GSA Annual Meeting in Denver, Colorado, USA - 2016

Paper No. 97-10
Presentation Time: 10:45 AM

HOW IMPORTANT IS THAT STATISTICALLY SIGNIFICANT RESULT? BEING MINDFUL OF P-VALUES IN SCIENCE EDUCATION RESEARCH (Invited Presentation)


STEMPIEN, Jennifer, Department of Geological Sciences, University of Colorado at Boulder, 2200 Colorado Ave, Boulder, CO 80309, stempien@colorado.edu

Discipline based education research projects, especially within the STEM fields, have evolved from studies within a single classroom to large efforts that can involve multiple semesters, faculty and even institutions. With the increase in the size and duration of educational studies and the increasing complexity of the resulting datasets, many science education researchers have turned to quantitative and mixed methods for data analysis and interpretation.
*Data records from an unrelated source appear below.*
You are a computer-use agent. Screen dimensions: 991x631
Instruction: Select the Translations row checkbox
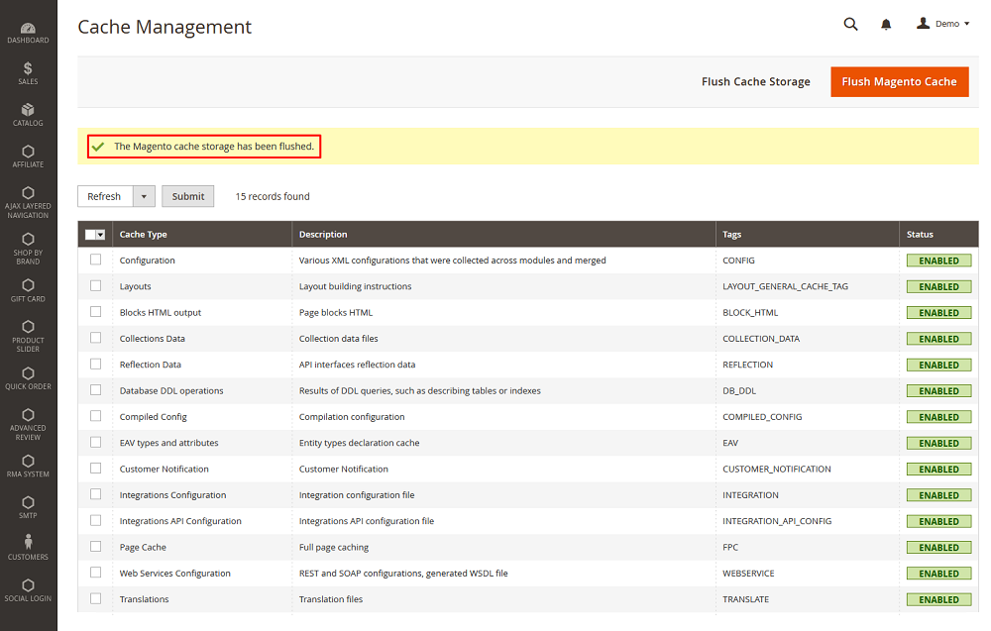96,598
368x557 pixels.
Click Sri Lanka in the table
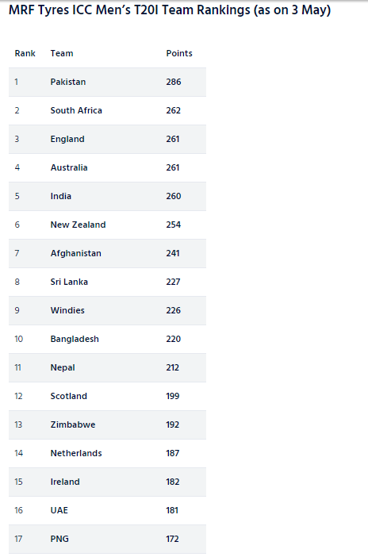coord(69,282)
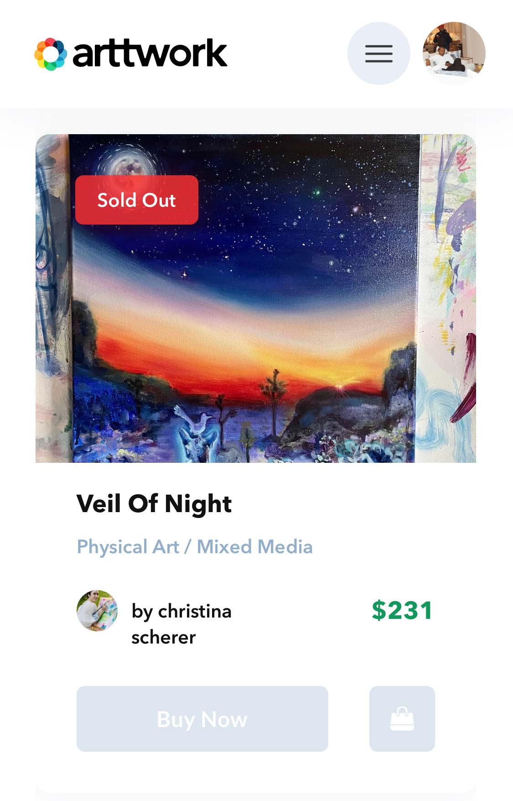This screenshot has width=513, height=801.
Task: Click the abstract canvas on the photo's left edge
Action: [51, 297]
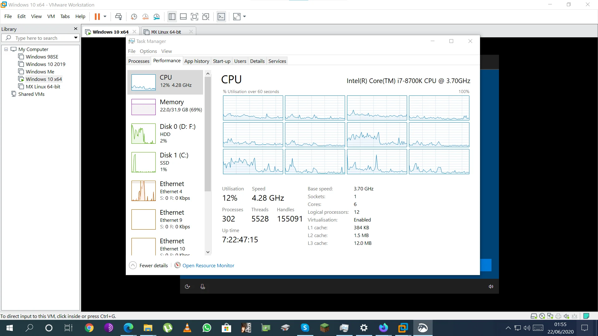The height and width of the screenshot is (336, 598).
Task: Click the suspend VM pause icon
Action: 97,16
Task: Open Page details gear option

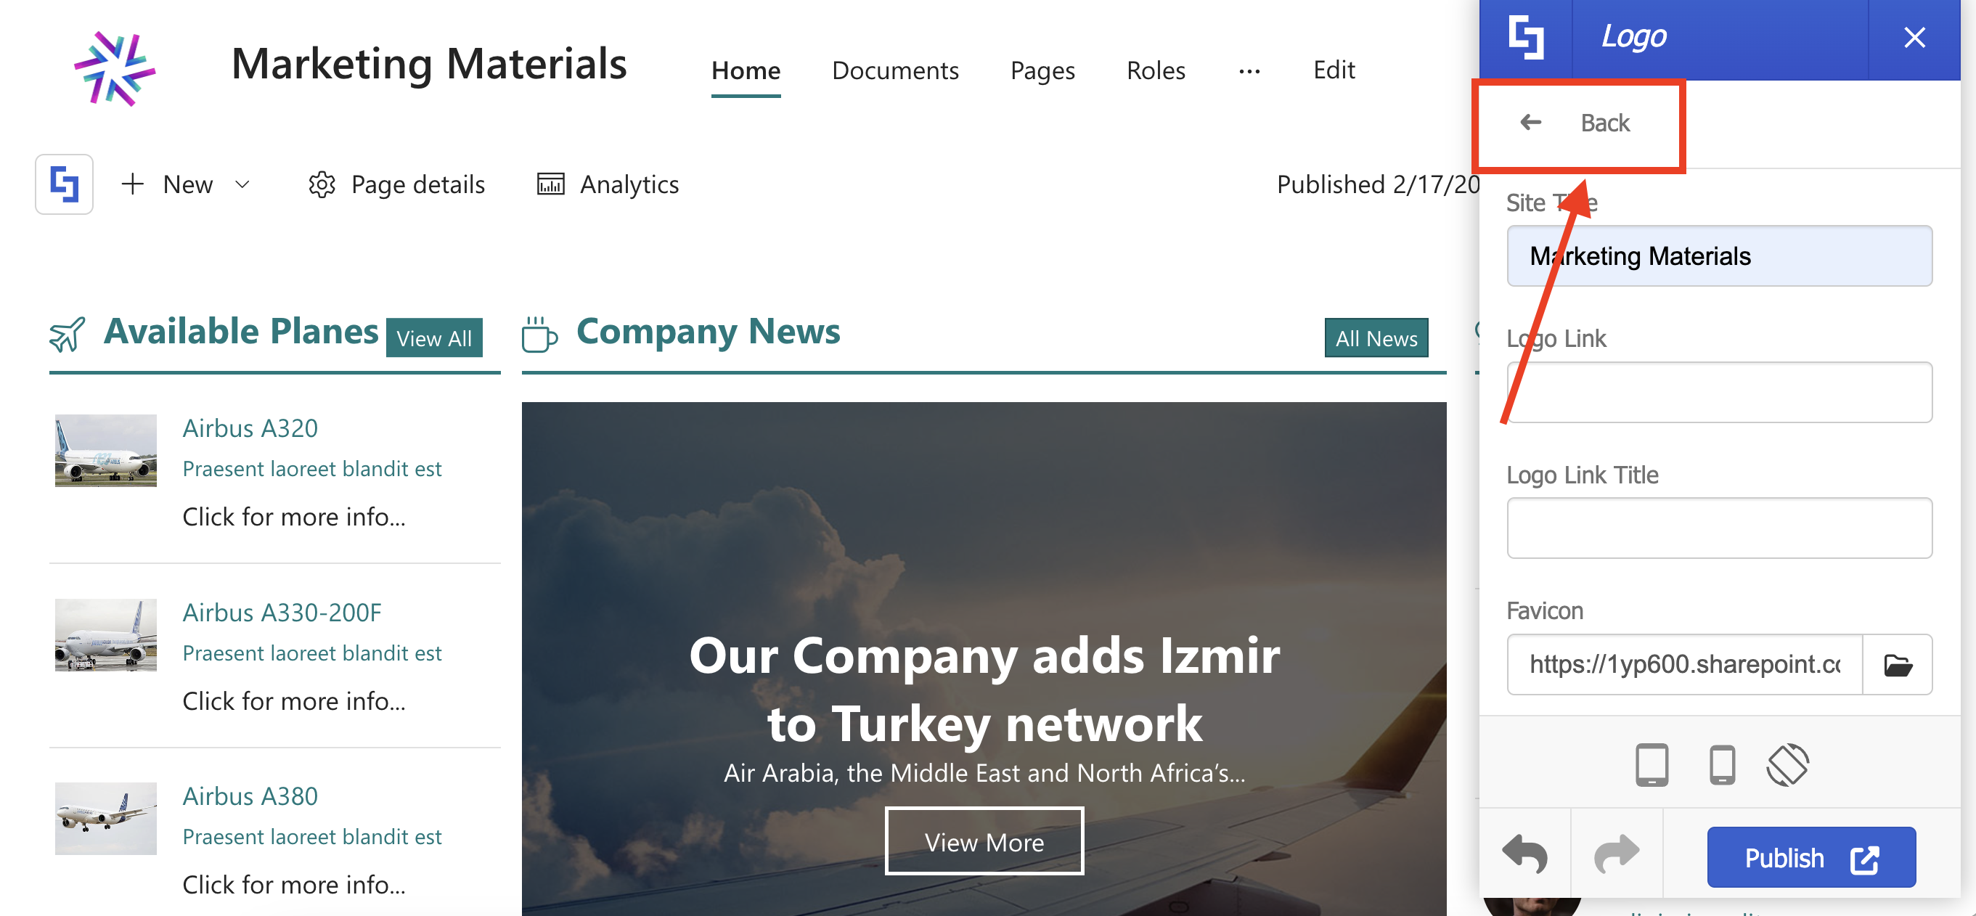Action: tap(397, 184)
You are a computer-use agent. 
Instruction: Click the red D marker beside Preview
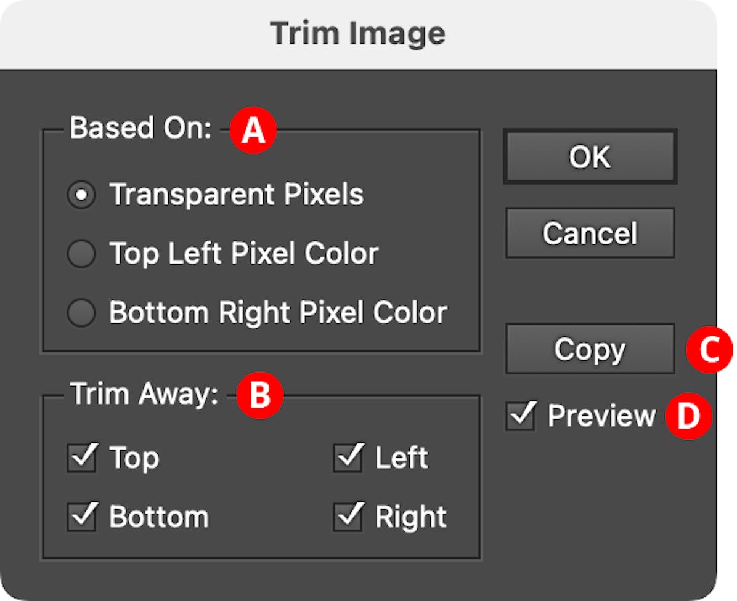tap(689, 417)
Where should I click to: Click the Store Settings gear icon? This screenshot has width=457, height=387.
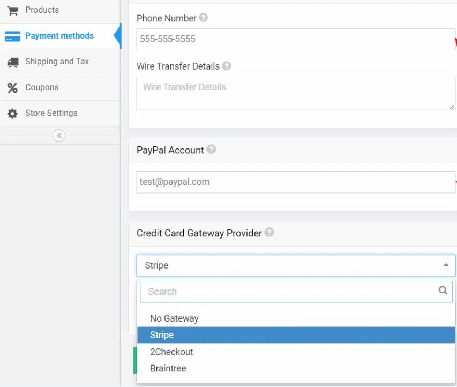point(12,113)
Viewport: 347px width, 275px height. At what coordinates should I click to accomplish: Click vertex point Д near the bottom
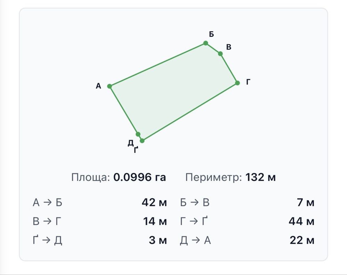pos(138,134)
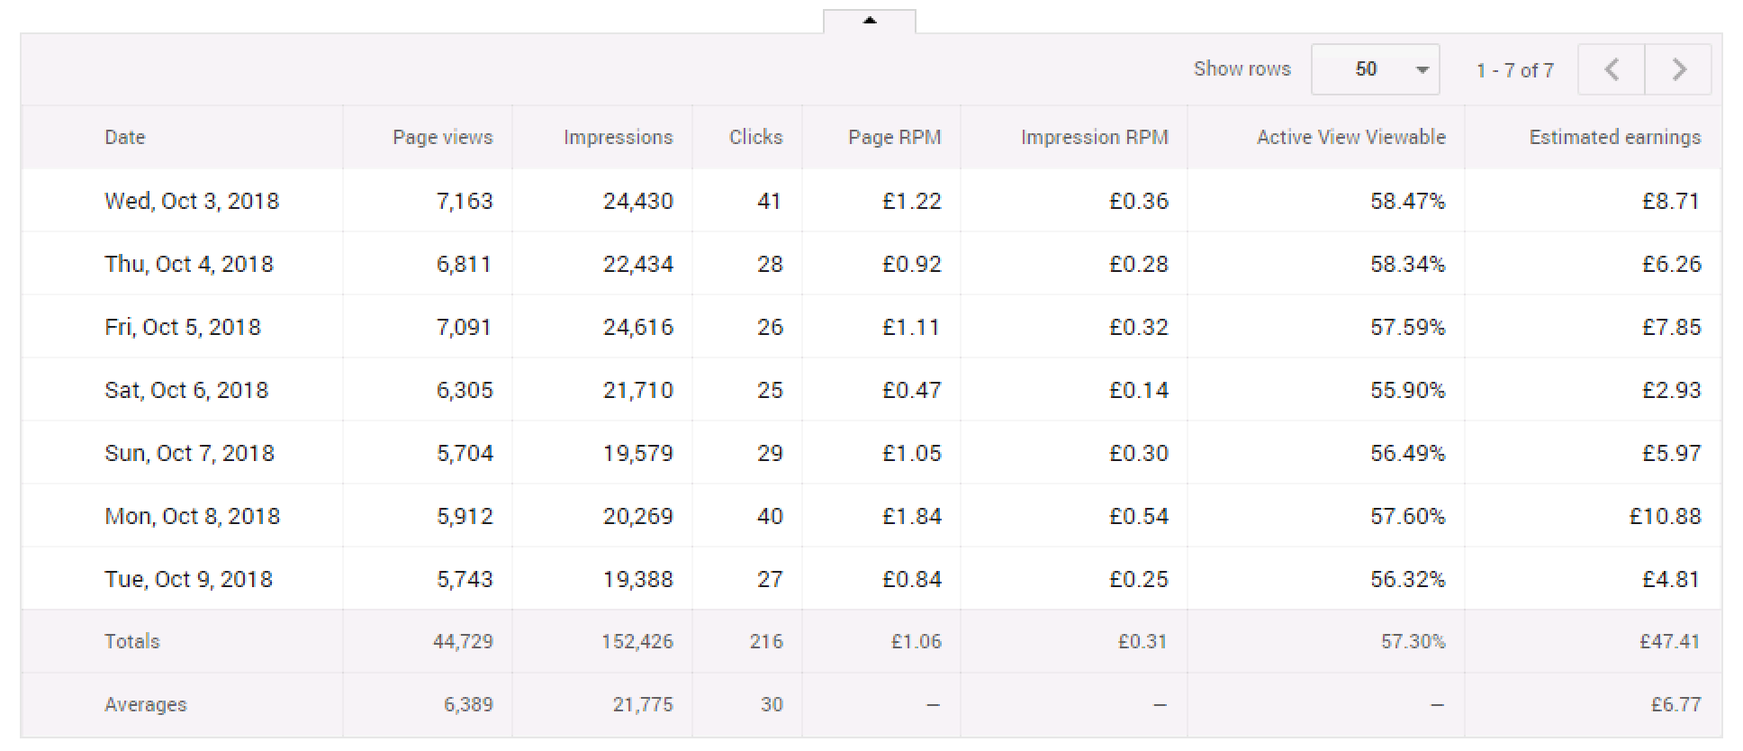Sort by the Estimated earnings column
Viewport: 1743px width, 751px height.
tap(1614, 137)
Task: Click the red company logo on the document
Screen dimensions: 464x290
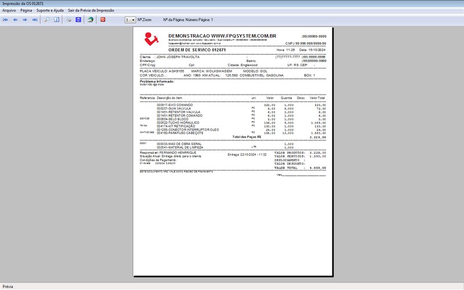Action: coord(151,39)
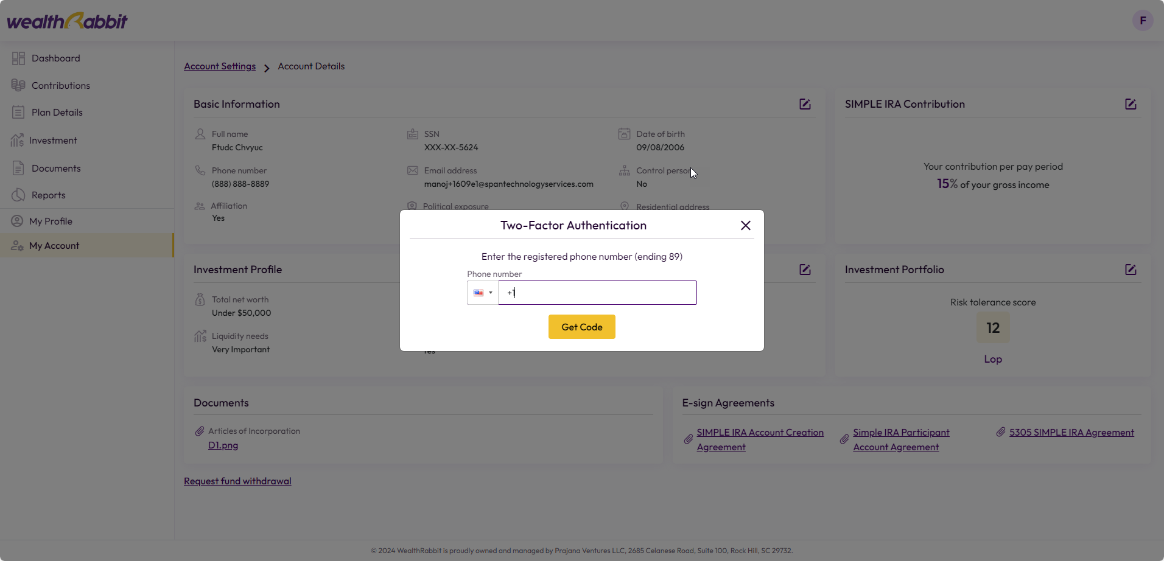Click Request fund withdrawal link
1164x561 pixels.
pos(237,481)
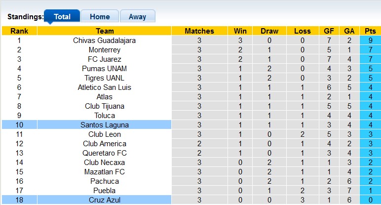Click the Club Tijuana team name
Image resolution: width=381 pixels, height=205 pixels.
pyautogui.click(x=105, y=106)
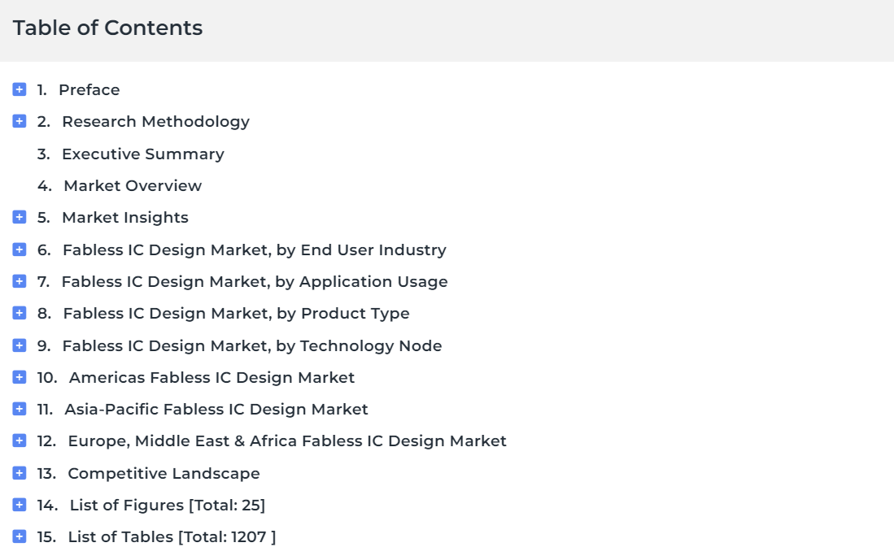Open the Executive Summary entry
Image resolution: width=894 pixels, height=547 pixels.
coord(142,154)
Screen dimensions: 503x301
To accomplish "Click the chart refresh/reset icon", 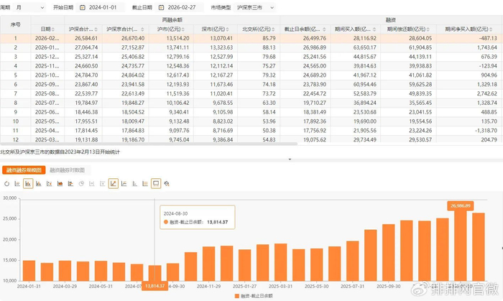I will (x=7, y=183).
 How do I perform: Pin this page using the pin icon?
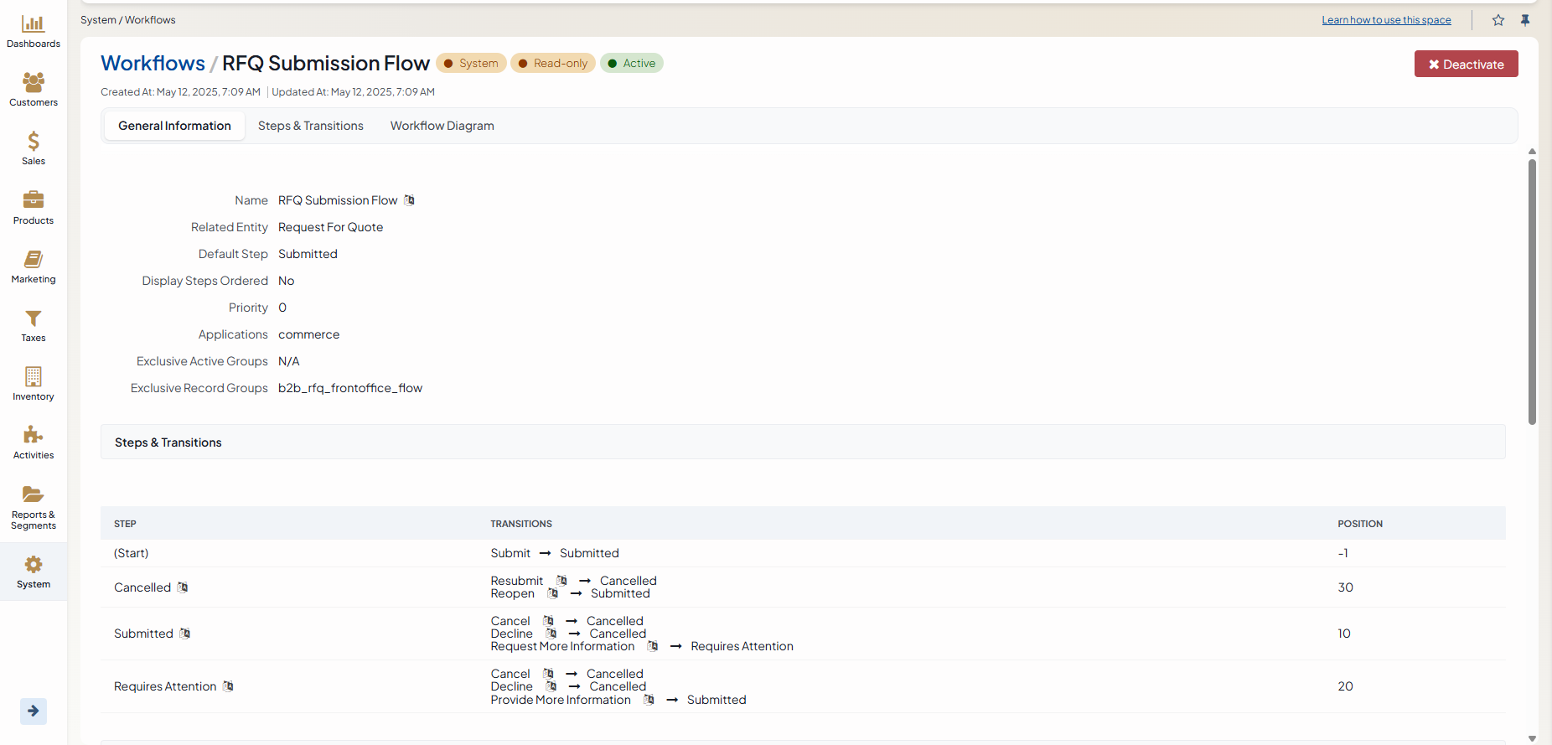tap(1525, 20)
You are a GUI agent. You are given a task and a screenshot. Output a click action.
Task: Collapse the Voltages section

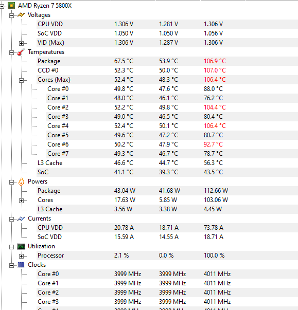[x=11, y=15]
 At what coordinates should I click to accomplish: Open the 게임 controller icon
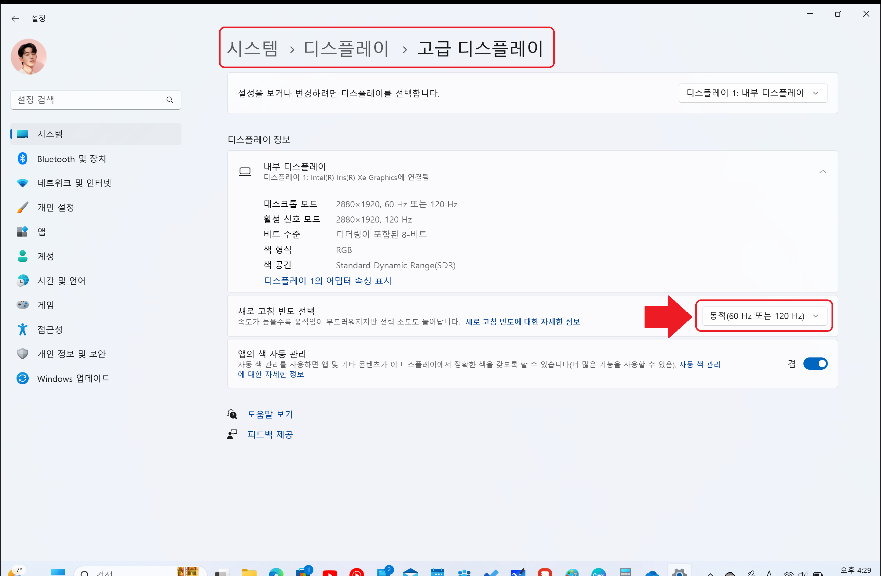click(x=23, y=305)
Moreover the call for reproducible results and educational decisions to be made using evidence based and validated best practices have added to the need for proof that science education efforts are effective. The use of p-values to validate ideas and research through null hypothesis significance testing (NHST) has become prevelant in education research, impacting interpretation and even if some results are deemed publishable.

However the concept of the p-value, and how to properly use and interpret them, has been highly contested within statistics and educational research for over a hundred years. Within the past five year alone multiple high profile stories from biomedical to political science have highlighted studies that are significant using NHST, yet the interpretations are faulty in context, p-values can change when studies are reproduced, and others are “p-hacked” into getting what are viewed as statistically significant results. These issues with NHST are also found within discipline based education research, especially as each discipline has its own statistical culture. This does not mean that NHST is a faulty approach that should be avoided. Instead discipline education researchers need to be more mindful about the design of the project, the specific hypothesis and/or statistical model being tested, wary of ad hoc multiple testing, incorporate other statistics such as effect size and confidence intervals to support the effectiveness of their study, and not overemphasize or over interpret p-values.